Several programmes of monitoring and retrieval have taken place, carried out by SEPA radioactive substances specialists as well as specialist contractors employed by both SEPA and the MOD. This includes historic work around houses and gardens in the area. The most recent focus has been on the coastline.
The remediation work, which began in 2021, has been carried out by MOD contractors to deliver a successful remediation of Dalgety Bay.
The work replaced rock armour around the headland and installed a replacement slipway for the Dalgety Bay Sailing Club to ensure that higher activity sources are no longer being eroded out and washed onto the beach, preventing public access to the remaining contamination.
During the two-year project, areas of the foreshore were excavated and processed to remove asbestos and radiological contamination. Around 6,500 particles, mostly low activity, have been removed. Work was paused between October and April each year to protect over wintering birds.
The MOD will now complete a two-year programme of monitoring to demonstrate the effectiveness of the remediation.
How was the contamination detected?
The coastline of Dalgety Bay was contaminated with radioactive material before the town was founded in 1962 and originated from previous Ministry of Defence (MoD) activities associated with the former airfield.
Radioactive contamination was found in 1990 as a result of routine environmental monitoring undertaken by the nearby naval base at Rosyth as a part of the permit conditions.

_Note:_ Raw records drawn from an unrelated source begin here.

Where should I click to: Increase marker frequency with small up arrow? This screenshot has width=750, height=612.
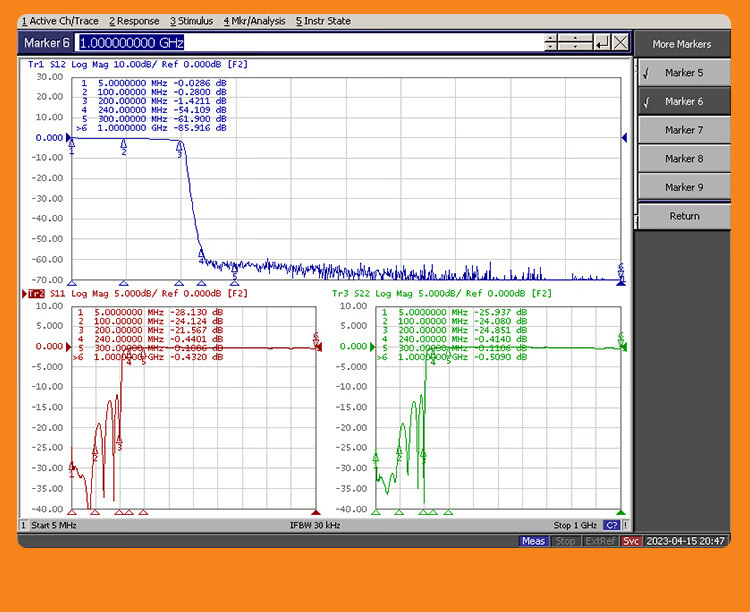[551, 38]
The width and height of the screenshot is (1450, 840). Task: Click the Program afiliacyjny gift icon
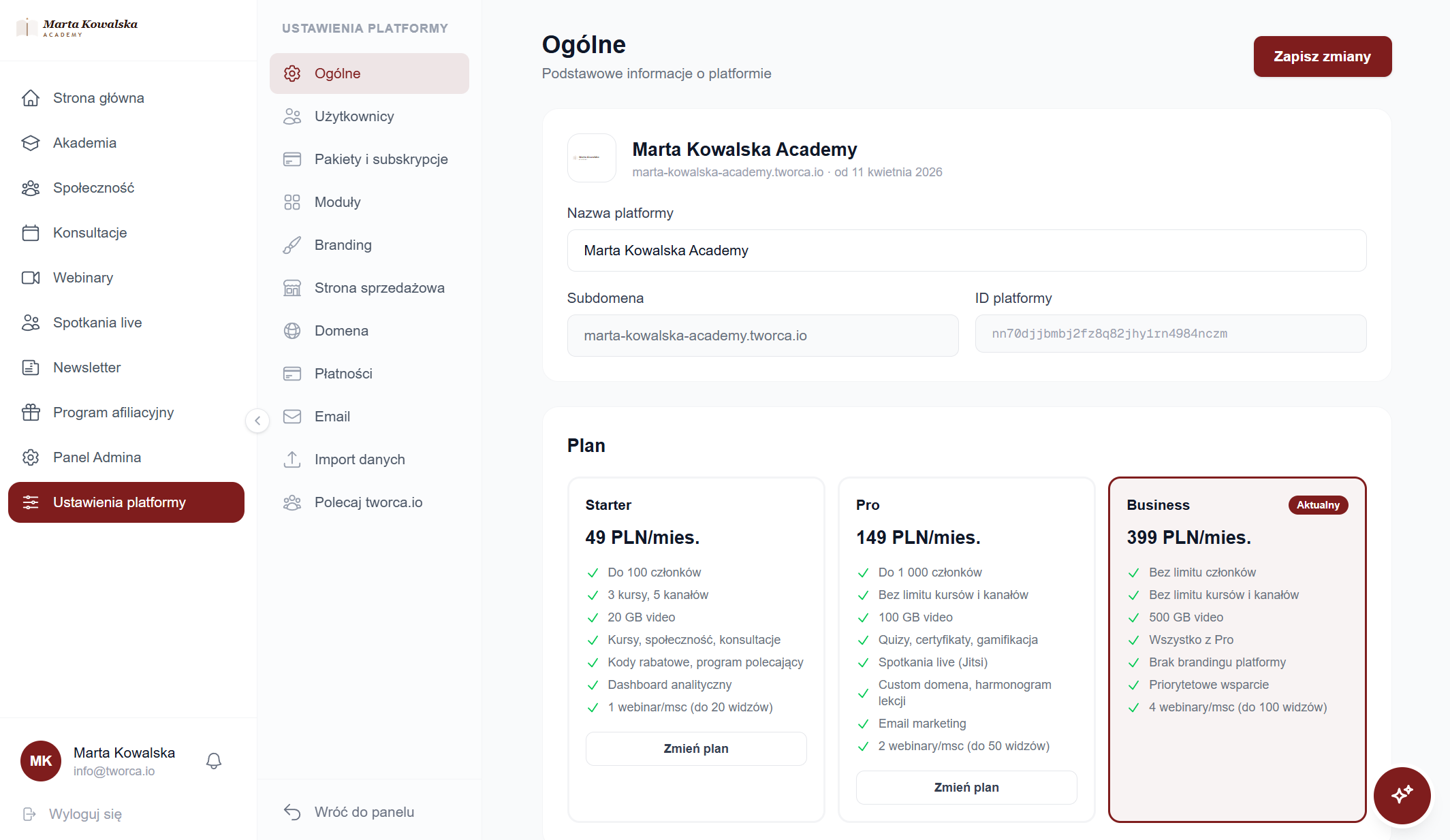(x=31, y=413)
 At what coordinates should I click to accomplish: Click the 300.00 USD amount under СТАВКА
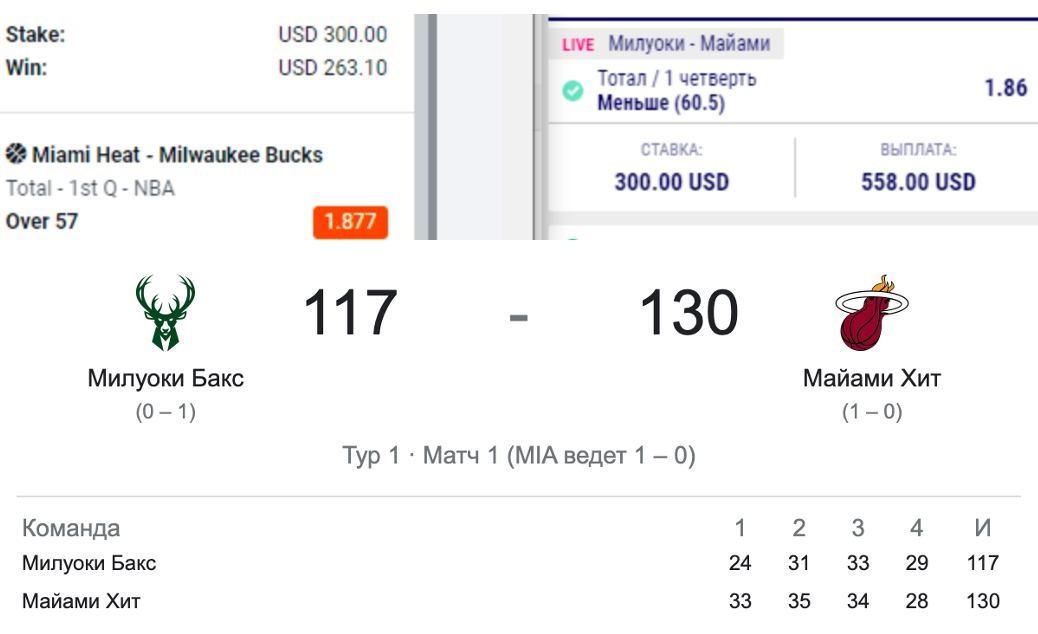671,182
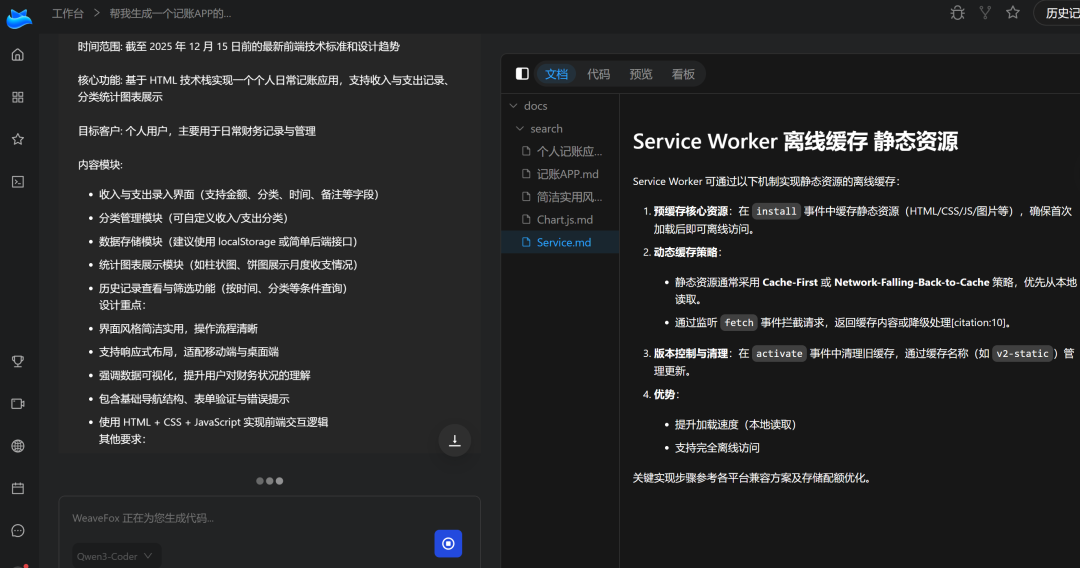Switch to the 预览 tab
The width and height of the screenshot is (1080, 568).
pyautogui.click(x=641, y=74)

An object recovered from the beach was returned to the Rosyth dockyard laboratory for analysis and was found to contain radium-226, which is unrelated to dockyard activities.
SEPA established that the contamination originated from the residue of radium-coated instrument panels of military aircraft that were burned and buried at the end of World War II. Investigation works carried out by SEPA identified several caches of particles – with the largest contained within the headland at Dalgety Bay Sailing Club.
Radium-226 was used to make articles like instrument dials glow through the emission of radiation. It has a half-life of 1,600 years – which means that every 1,600 years the activity is halved.
Sources at Dalgety Bay have been found in the form of fine sand-sized grains, larger half-brick sized pieces or discrete objects, such as dials. Some of the sources removed from the foreshore would have resulted in a radiation burn to the skin if touched.
Radium-226 decays into polonium 210 and lead 210 which are very hazardous if ingested. A SEPA study into the potential health showed that some of the contamination had much higher solubility in stimulated stomach acid than expected. It is believed that this is due to the burning of the radium-226 to form oxides. This meant that some of the sources would cause very significant health impacts if ingested.
The remediation work has resulted in MoD’s contractor removing over 6,500 radioactive particles from a few hundred metres of coastline, in addition to the sources SEPA and previous contractors removed.
Overall, it is estimated that over 12,000 radioactive particles have been removed from the Dalgety Bay coastline with particle activities ranging from less than 1,000 Becquerels (less than 1,000 Bq) to over 76,000,000 Bq.
Other potential sites in Scotland
SEPA is aware that radium was widely used across Scotland and continues to monitor sites where contamination is present to ensure that it poses no real risk to the public. We will act as needed to protect public health and the environment.
Public protection can be achieved by ensuring there is no route by which people can come into contact with contamination, such as fencing off areas or ensuring it is buried at depth. The eroding coastline at Dalgety Bay made the situation at this site unique in Scotland, which is why removal of particles was also required.